**Short problem:**
Can you reproduce, word for word, the whole passage below on adding rotational resistance to rotatable cutting structures?

**Extracted text:**

In some embodiments, rotational resistance may be added to each rotatable
cutting
structure 218 of the plurality of rotatable cutting structures 218 of the
earth-boring tool 200
while each rotatable cutting structure 218 of the plurality of rotatable
cutting structures 218
is within a range of angular positions (e.g., a portion), relative to the
formation, of a full
rotation of the earth-boring tool 200. For example, rotational resistance may
be added to a
first rotatable cutting structure 218 of the plurality of rotatable cutting
structures 218 while
the first rotatable cutting structure 218 is within the range of angular
positions (e.g., a
portion) of a full rotation of the earth-boring tool 200, and the rotational
resistance may be
removed when the first rotatable cutting structure 218 leaves the range of
angular positions.
Subsequently, rotational resistance may be added to a second different
rotatable cutting
structure 218 of the plurality of rotatable cutting structures 218 when the
second rotatable
cutting structure 218 reaches the range of angular positions of the full
rotation of the
earth-boring tool 200 and may be removed when the second rotatable cutting
structure 218
leaves the range of angular positions.

[Interface element records]

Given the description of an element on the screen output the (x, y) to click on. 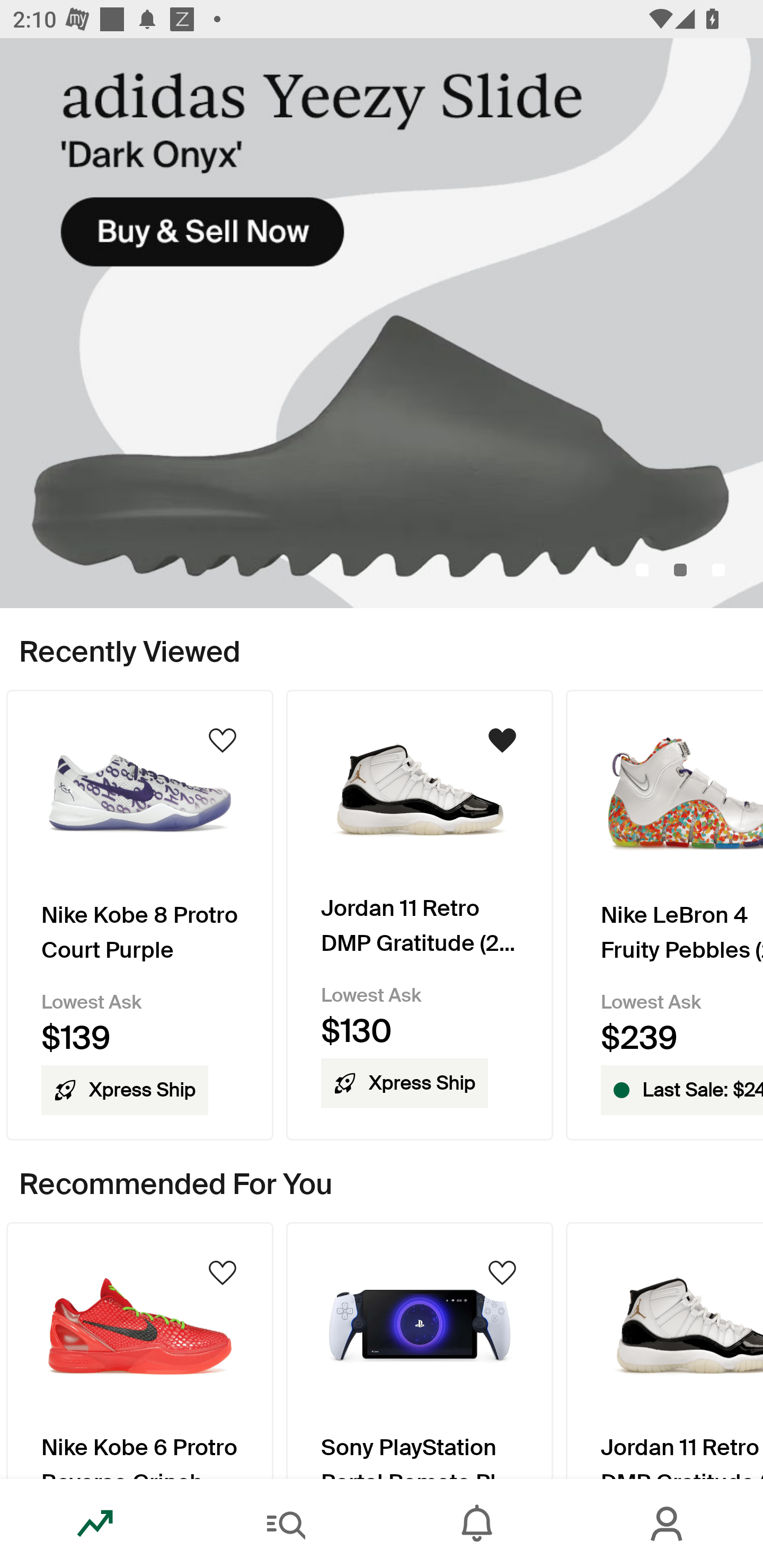
Product Image Nike Kobe 6 Protro Reverse Grinch (139, 1349)
Search (285, 1523)
Inbox (476, 1523)
Account (667, 1523)
Given the description of an element on the screen output the (x, y) to click on. 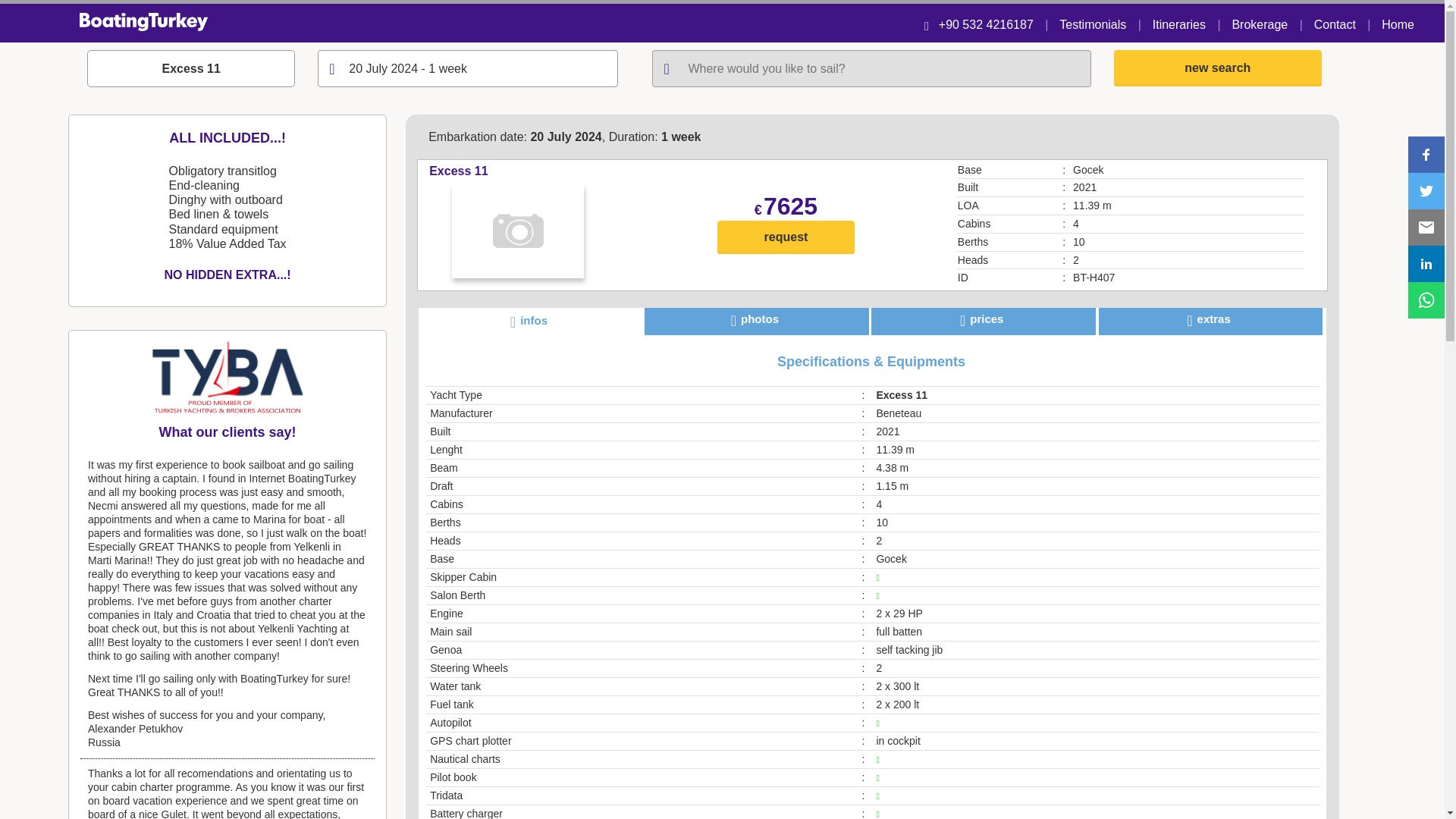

**The output:**
In some embodiments, rotational resistance may be added to each rotatable
cutting
structure 218 of the plurality of rotatable cutting structures 218 of the
earth-boring tool 200
while each rotatable cutting structure 218 of the plurality of rotatable
cutting structures 218
is within a range of angular positions (e.g., a portion), relative to the
formation, of a full
rotation of the earth-boring tool 200. For example, rotational resistance may
be added to a
first rotatable cutting structure 218 of the plurality of rotatable cutting
structures 218 while
the first rotatable cutting structure 218 is within the range of angular
positions (e.g., a
portion) of a full rotation of the earth-boring tool 200, and the rotational
resistance may be
removed when the first rotatable cutting structure 218 leaves the range of
angular positions.
Subsequently, rotational resistance may be added to a second different
rotatable cutting
structure 218 of the plurality of rotatable cutting structures 218 when the
second rotatable
cutting structure 218 reaches the range of angular positions of the full
rotation of the
earth-boring tool 200 and may be removed when the second rotatable cutting
structure 218
leaves the range of angular positions.